In the less than three years since, many have fed the same Fresh Prince pasta scenario to various text-to-video generators and it’s become a bit of a benchmark within the AI world, with some scarily accurate renderings last year showing just how far many of the platforms have come.

So, what could the tech look like in another three years? In an interview at the Consumer Electronics Show last week, Anthony Wood, the founder and CEO of streaming tech and TV giant Roku, predicted that we’ll see the first “100% AI-generated hit movie” within that time frame.

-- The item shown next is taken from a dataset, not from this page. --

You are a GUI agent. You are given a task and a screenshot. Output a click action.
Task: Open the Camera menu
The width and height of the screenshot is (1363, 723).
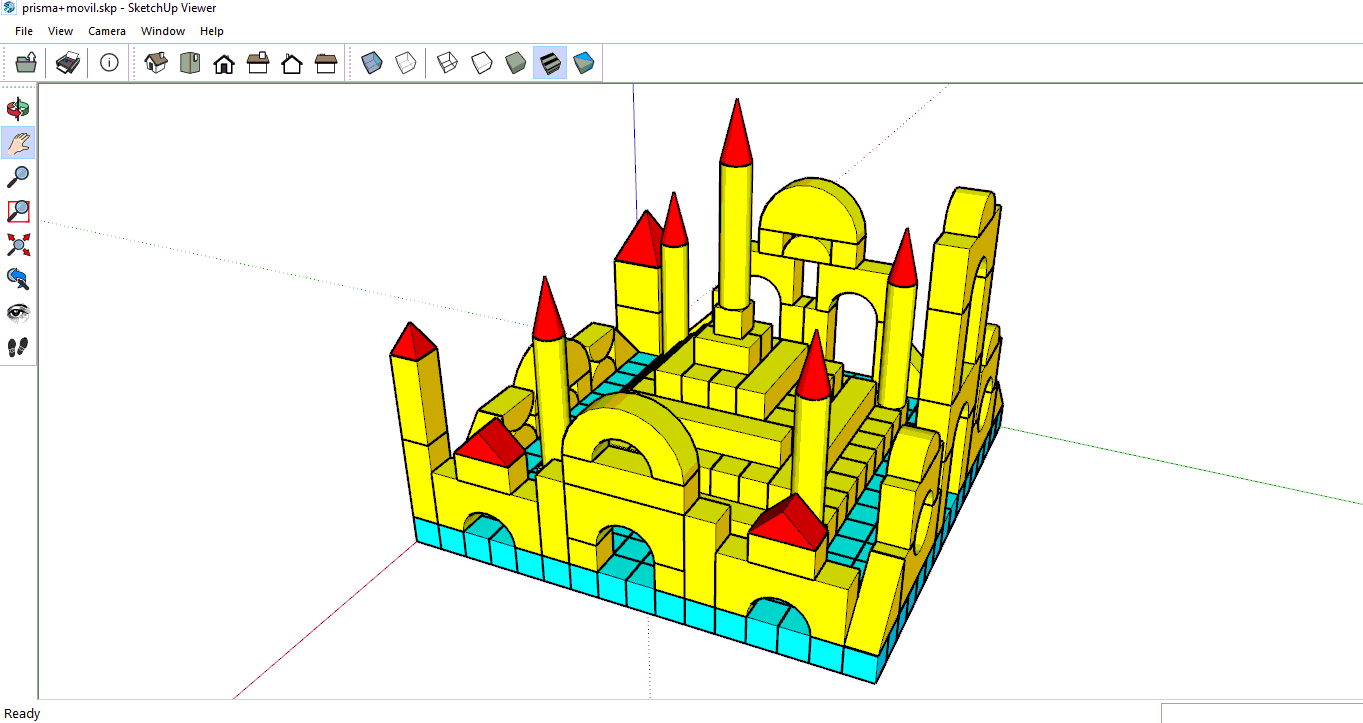pyautogui.click(x=107, y=31)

Like so many business leaders in 2026, Wood is looking to AI to boost Roku’s fortunes, with the company’s stock still down 77% from its 2021 peak.

Roku net income chart
Sherwood News

From a voice-activated AI assistant on its TVs to integrating the tech to serve recommendations and personalized ads (those Roku City billboards might get a little more appealing), Roku is investing in AI-powered tools across its business, having finally reemerged into profitable territory for the first time since the pandemic as its “platform” business (which is mostly advertising) continues to grow.

Contented

Though Variety’s recent description of Roku as “the world’s largest streaming platform” might not tally with everyone’s definition of that particular accolade, there’s no denying that the company Wood launched in 2008 has become a behemoth in the TV tech and streaming software game. According to Roku’s most recent letter to shareholders, its streaming devices are now present in over 50% of broadband homes across the US, cementing it as the go-to aggregated hub for finding the platforms that you actually watch stuff on.

Perhaps AI’s promise to lower content production expenses could be a boon for Roku’s own streamer, however. Howdy — the $3-per-month streamer it acquired last year, designed to occupy the cheaper, ad-free part of the market where things “actually started,” per Wood — could certainly benefit from the lower-cost hit content Wood backs AI to bring.